Should a visitor from another planet land during Toronto’s seventh annual Nuit Blanche late Saturday or early Sunday, he (or she, or it) could be forgiven for concluding our civilization is on the verge of a major meltdown.
After all, what to make of hundreds of thousands of people of all ages swarming hither and thither on foot in the dark, lining up to gape at weird things with no useful purpose in out-of-the-way locations, eating kebabs and crepes at 5 a.m., then going home to sleep at an hour when otherwise they’d be waking up?
Apocalypse, it turns out, is indeed the organizing principle for the multimedia exhibition at City Hall, one of four zones making up this year’s all-night art party, which will see 150 works installed throughout the downtown core.

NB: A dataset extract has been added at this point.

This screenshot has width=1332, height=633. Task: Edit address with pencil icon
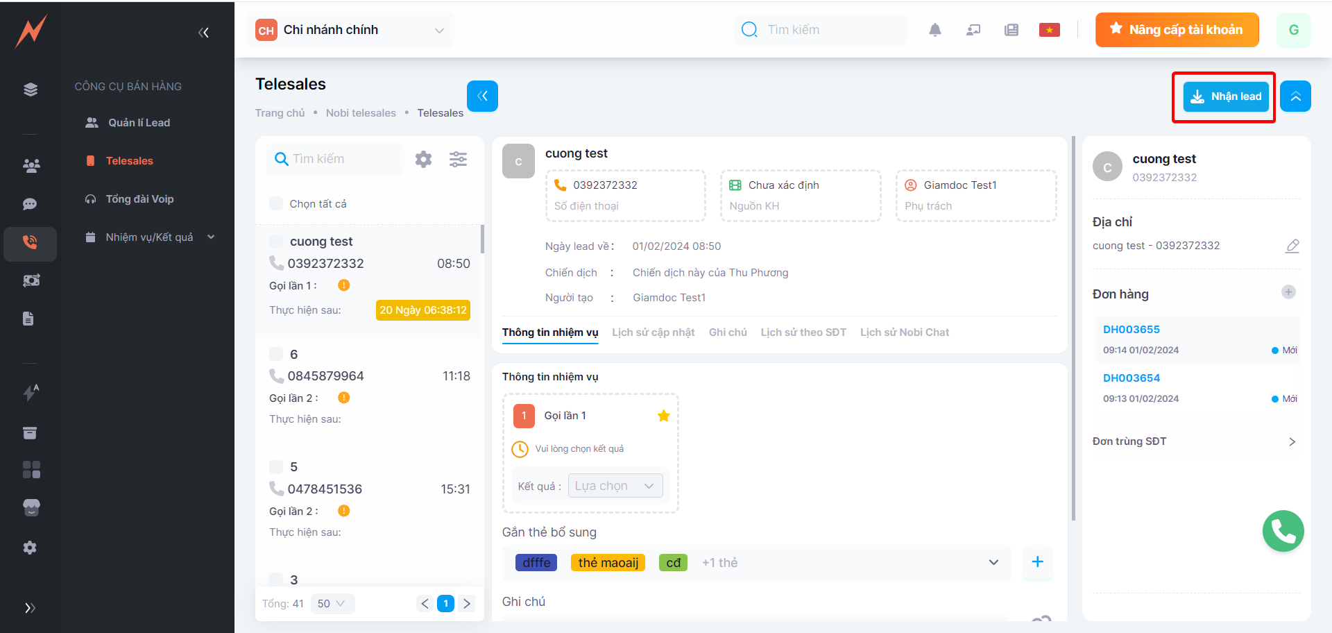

Collectively titled The Museum for the End of the World, the City Hall/Nathan Phillips Square exhibition comprises 14 projects, commissioned and curated by Janine Marchessault of York University and Michael Prokopow from the Ontario College of Art and Design.
The Globe and Mail recently asked the curators what inspired their concept.
Ms. Marchessault: One of the issues we’ve been dealing with as a society is a sense of impending end. Given that we’re surrounded by reports of a world seemingly out of control, we thought it would be a timely intervention – and not just because of the Mayan calendar but because it really is a part of the socio-cultural zeitgeist.
Mr. Prokopow: Many people have a simultaneous sense of inurment to the reality of the profound change that is going on and a type of defeatist fatigue. And so you just keep doing the behaviours you know are contributing to the thing you dread … the irreversible movement toward the abyss.
Ms. Marchessault:The word ‘for’ in Museum for the End of the World is a pivotal word. On the one hand, a lot of the projects reflect the horror and terror of end times. But others are about trying to get through the end times, inventing new planets, planting impossible apocalyptic gardens, suggesting beginnings.
Mr. Prokopow: Which is why, at the centre, we have, like a Greek chorus, the Nathaniel Dett Chorale in Nathan Phillips Square performing this arc of songs [called I Dream a World] that go from despair, gloom and desperation to hope, recovery and possibility.
Ms. Marchessault: We actually asked for an underground parking garage as a location for this project. The underground garage in the 1950s served a dual purpose: It was a place to park cars and it was a fallout shelter for humans in the event of a nuclear attack. We thought that was perfect for our intentions.